"...such stories do not border on treason -- they are treason."

Capt. William H. Gayler (left), company commander of Bravo Co., 4th Bn., 31st Inf., Americal Division, Aug. 28, 1969, during the Hiep Duc Battle.




The Background

In the summer of 1969, the North Vietnamese Army and U.S. forces decided to make control of the Hiep Duc Valley a test of wills. The ensuing two-week battle 35 miles south of Danang was one of the bloodiest of that year. When it was over, more than 400 Americans were wounded and 80 were dead. The American military said more than 1,000 NVA died.

During that late August battle, A.P. reporter Peter Arnett and photographer Horst Faas filed a story about five G.I.s who, for a brief time, refused to fight.

A few days later I arrived at the battle to write stories and shoot photos for Pacific Stars & Stripes.

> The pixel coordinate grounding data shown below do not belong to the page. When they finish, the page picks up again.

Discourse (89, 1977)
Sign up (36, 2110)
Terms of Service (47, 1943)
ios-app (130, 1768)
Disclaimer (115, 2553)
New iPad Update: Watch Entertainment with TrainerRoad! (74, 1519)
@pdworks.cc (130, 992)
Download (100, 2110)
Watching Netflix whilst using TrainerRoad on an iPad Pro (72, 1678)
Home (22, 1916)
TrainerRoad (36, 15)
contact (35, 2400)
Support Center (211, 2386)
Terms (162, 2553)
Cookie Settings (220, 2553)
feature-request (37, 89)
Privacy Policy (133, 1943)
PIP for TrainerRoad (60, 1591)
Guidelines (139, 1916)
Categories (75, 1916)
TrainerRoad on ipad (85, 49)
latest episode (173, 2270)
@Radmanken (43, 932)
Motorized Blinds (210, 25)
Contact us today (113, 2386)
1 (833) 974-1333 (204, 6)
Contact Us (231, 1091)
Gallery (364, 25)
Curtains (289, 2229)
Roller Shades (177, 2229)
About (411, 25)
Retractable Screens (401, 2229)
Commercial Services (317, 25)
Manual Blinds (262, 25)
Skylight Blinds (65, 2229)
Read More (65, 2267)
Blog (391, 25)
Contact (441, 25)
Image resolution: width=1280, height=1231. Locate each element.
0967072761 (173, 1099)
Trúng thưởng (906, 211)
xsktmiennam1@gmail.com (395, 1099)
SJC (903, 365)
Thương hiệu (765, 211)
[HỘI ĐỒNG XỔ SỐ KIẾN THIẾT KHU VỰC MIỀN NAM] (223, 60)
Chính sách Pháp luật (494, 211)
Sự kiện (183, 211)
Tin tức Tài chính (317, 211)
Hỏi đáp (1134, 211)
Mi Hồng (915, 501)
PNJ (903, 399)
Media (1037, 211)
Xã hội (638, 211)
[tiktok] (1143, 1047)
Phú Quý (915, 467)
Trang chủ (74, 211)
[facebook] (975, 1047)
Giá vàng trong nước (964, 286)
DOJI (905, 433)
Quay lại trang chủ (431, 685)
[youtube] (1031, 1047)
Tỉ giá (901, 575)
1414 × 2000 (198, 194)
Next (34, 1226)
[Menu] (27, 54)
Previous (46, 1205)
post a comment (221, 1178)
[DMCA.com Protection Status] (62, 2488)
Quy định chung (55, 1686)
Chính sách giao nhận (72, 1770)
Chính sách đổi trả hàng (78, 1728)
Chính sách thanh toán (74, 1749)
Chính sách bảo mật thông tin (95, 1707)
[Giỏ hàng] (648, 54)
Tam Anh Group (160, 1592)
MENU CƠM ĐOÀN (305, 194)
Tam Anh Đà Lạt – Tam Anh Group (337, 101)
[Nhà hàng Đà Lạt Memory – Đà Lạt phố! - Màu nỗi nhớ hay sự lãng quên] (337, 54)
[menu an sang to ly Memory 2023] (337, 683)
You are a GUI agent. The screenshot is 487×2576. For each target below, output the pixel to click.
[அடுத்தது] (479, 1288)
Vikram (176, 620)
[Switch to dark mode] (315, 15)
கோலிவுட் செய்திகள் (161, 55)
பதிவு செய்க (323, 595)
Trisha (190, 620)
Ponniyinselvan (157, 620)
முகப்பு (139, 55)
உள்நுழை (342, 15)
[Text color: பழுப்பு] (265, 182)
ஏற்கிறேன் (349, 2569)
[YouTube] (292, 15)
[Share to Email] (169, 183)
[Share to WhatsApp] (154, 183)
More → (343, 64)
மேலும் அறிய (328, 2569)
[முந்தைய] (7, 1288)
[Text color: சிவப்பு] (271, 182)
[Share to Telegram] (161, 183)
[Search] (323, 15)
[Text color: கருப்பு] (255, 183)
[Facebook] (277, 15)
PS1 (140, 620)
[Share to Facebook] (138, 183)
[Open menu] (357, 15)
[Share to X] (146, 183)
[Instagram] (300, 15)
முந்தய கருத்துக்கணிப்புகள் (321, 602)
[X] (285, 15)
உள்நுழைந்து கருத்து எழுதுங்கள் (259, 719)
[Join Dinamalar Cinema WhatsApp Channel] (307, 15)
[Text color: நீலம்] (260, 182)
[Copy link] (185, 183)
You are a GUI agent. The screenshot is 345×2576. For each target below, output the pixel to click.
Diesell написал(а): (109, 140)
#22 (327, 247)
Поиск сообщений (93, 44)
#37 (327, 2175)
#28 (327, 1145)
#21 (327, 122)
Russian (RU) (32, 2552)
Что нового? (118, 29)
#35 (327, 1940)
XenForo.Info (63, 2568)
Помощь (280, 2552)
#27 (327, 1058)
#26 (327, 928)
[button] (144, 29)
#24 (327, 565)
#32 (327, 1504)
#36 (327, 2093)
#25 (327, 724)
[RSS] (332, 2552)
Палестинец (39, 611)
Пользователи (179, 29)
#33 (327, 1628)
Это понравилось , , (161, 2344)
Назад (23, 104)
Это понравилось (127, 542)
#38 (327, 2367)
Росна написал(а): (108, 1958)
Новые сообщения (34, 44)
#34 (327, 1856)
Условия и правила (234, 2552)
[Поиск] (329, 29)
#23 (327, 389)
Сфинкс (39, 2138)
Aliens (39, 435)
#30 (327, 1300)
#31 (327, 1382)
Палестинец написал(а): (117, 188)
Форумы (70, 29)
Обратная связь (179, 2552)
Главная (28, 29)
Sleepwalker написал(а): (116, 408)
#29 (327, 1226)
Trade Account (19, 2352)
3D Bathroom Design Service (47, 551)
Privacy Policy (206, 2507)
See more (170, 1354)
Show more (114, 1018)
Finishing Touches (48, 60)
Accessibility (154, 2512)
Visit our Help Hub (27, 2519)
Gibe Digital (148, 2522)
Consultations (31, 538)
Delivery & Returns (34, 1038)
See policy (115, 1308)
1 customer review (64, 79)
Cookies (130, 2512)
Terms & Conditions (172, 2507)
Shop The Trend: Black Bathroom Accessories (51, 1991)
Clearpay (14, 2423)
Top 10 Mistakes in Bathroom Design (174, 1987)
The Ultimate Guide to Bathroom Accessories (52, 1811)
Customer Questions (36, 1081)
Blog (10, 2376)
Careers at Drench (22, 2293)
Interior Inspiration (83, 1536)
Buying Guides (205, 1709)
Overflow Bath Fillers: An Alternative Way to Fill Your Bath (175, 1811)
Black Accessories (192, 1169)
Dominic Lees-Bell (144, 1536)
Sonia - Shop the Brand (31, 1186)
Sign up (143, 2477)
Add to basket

The story and photos that follow enraged the top brass in the Army. In a speech to military PR people, the Army's chief spokesman in Vietnam, Col. James Campbell, calling Stripes "the Hanoi Herald," said whether my story was true or not "was beside the point." My writing gave aid and comfort to the enemy, adding, "such stories do not border on treason -- they are treason." Campbell was scheduled to become editor of Pacific Stars & Stripes but his intemperate speech cost him that job.